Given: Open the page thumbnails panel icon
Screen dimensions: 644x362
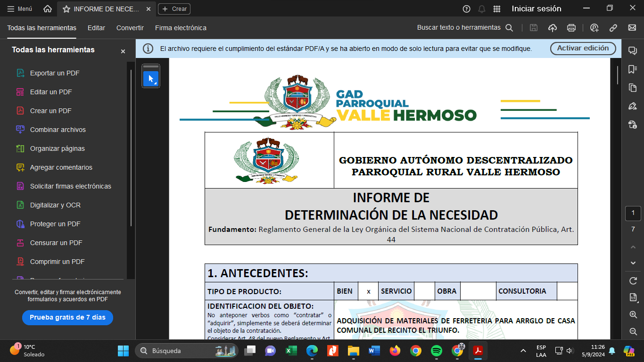Looking at the screenshot, I should pos(633,88).
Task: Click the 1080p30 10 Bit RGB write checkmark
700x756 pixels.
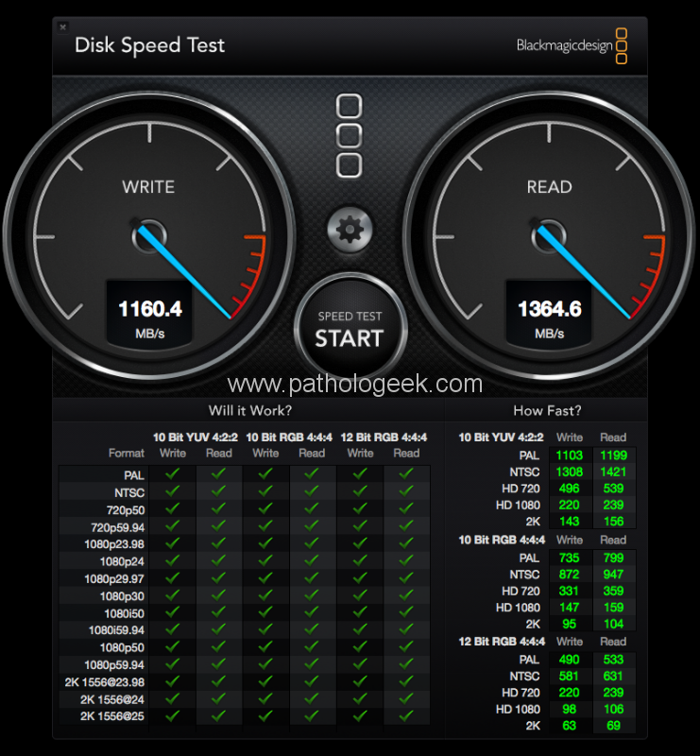Action: [265, 595]
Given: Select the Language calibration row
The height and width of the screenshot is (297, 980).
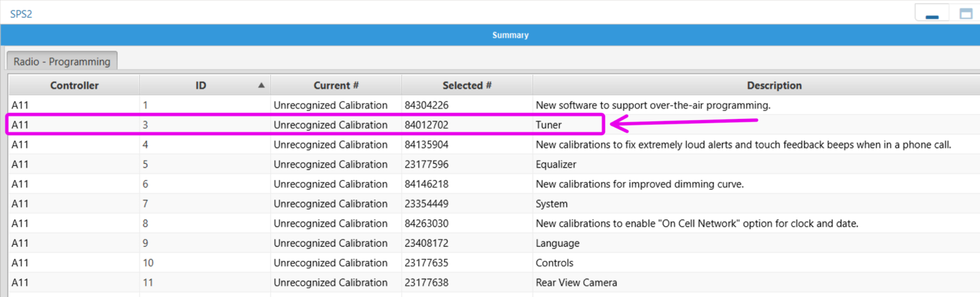Looking at the screenshot, I should pos(494,243).
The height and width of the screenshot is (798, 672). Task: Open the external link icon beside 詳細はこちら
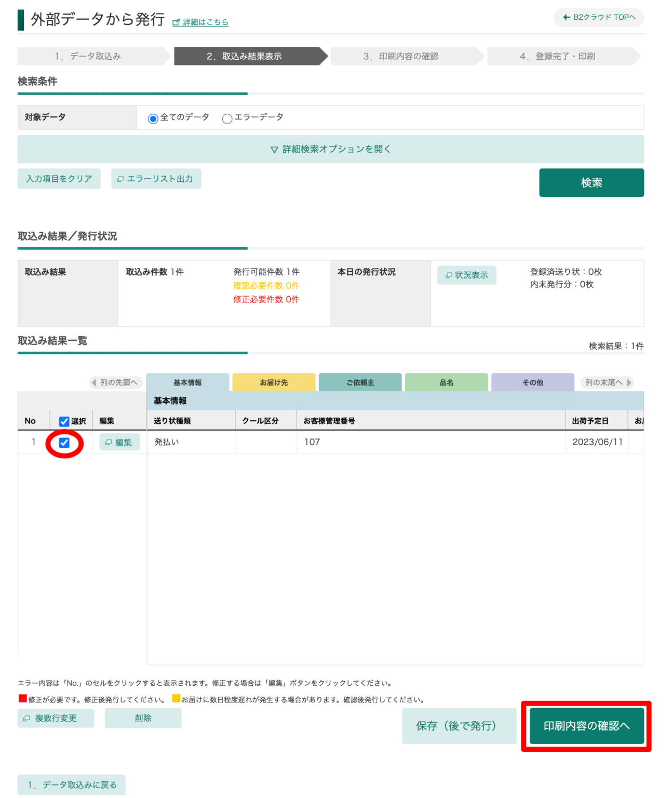[175, 22]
--------
> [TASK DIRECTIONS]: Across the material above, how many lines include the string "Given"? Only the number is wanted.

> [EXERCISE RESPONSE]: 2